Y se quedó pensando en ello. Repasando el silencio terrible de la habitación y buscando algún miserable rayo de luna esparcido en el aire denso del exterior, en la ciudad enmudecida y que la olvidaría por completo ya para el amanecer; que la sacaría para siempre de las tazas de café de grano y de las sábanas sucias. Él se acercó a ella y la rodeó con cuidado por la cintura, ella accedió, como siempre; dejando caer sobre el colchón su polera francesa se repartió en el abrazo típico de todos los Viernes por la noche, se encendió en el calor momentáneo de ese comienzo repetido pero necesario, se balanceó sobre los infiernos que rápidamente comenzaron a dibujarse en sus músculos, en sus cabellos y en sus ganas retorcidas de sed. Él la besó con dulzura, una dulzura casi imposible hasta sentir que su boca seguía con facilidad los rieles del cuerpo de ella que lo hacían leerse en cada tramo y en cada recoveco limpio de ese agotamiento y pesar. Se abalanzó sobre sus caderas, tejiendo encima de ella todo aquello que no amarra a las palabras, deshaciéndose así de las cosas pendientes y los imposibles. No tuvo culpa, ella tampoco.

Y mientras el vapor de sus cuerpos comenzó a inundar de a poco el espacio, y el fuerte sonido de sus corazones a trizar silenciosamente el ventanal que los delataba, él se desarmó en un estallido de temores y pasados apesadumbrados, gritando en su interior que se cayeran las paredes, que los escombros desmantelaran todo el espectáculo y que sus huesos se derritieran antes de la catástrofe. - Sigue - le dijo ella abrazándolo y descifrando de memoria sus movimientos, sus oscuridades y remordimientos - Sigue... - volvió a pedirle con calma. Una niebla espesa comenzó a colarse por cada hueco del lugar, rodeando el ritmo de sus roces engañadores y tapando las posibles mentiras que se desprendían de su complicidad y se escondían una tras otra en el único cajón abierto que salía de la abandonada cajonera.

De pronto, ella sintió que un frío espeluznante le mordía los talones y los sueños, que un eco irreconocible se colaba en sus oídos mientras él, sin querer mirarla, seguía meciéndose sobre su piel erizada. Sus manos parecían no estar en ella. No estar en ningún átomo de su figura.
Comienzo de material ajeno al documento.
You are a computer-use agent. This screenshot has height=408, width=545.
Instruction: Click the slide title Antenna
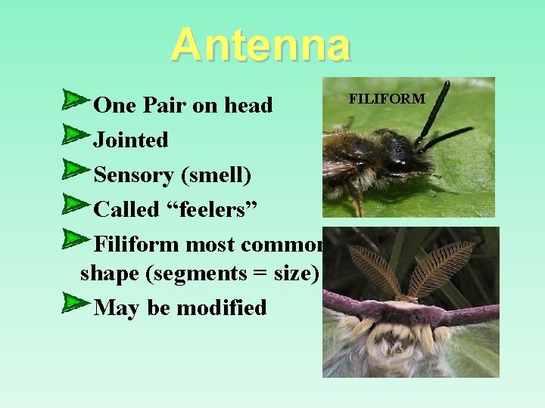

La niebla le borraba la cara, mientras una lluvia sorpresiva comenzó a caer desde el techo de la habitación, mojando el colchón cada vez más rojo, más llamativo. En un lapso de segundos ella recordó que la mañana llegaría y que estarían como todos los Viernes abandonándose en el mismo semáforo, para volver a los mismos Martes, Miércoles, Jueves y "quizases" tristes y los mismos Diciembres callados. Supuso que así sería hasta que sus arterias comenzaron a desgarrarse, hasta que él comenzó a perder la forma y el brillo de sus ojos; esos que justo en ese momento la habían sorprendido como la primera vez. Él le acarició el cabello y la besó, con sus manos manchadas la besó. La lluvia le limpió todo, todo menos las manos. Ella comenzó a apagarse como cuando el fósforo deja de quemar, como cuando la única estrella de invierno desaparece del firmamento. Un dolor en sus entrañas le arrancó el amor de los poros y la dejó tendida sobre el colchón, con la sangre esparcida... con la sangre perdida y fría. Los vidrios estallaron y el soltó el puñal, dejándolo caer sobre el piso mojado. Se sentó sobre la cama... y los minutos volvieron a darle una oportunidad. Al abrir los ojos... estaban las paredes, estaba él. Estaba la cama.

Y estaba oscuro y silencioso. Y hacía frío. Y hacía pena. Todo igual, menos ella. Una reja gris entrecortando su expresión y una celda inundada en los mismos recuerdos de esa noche que no habían podido reparar. En el mismo papel y con el mismo lápiz, volvió a recordarla, injustamente a extrañarla. Inútilmente a amarla como había olvidado. No quiso cerrar los ojos y se quedó allí (para siempre), repasando esas palabras rayadas una y mil veces: - Así no era el final de esta historia, así no era. - Y extrañó las mañanas y las tazas de té. Con ella, con él.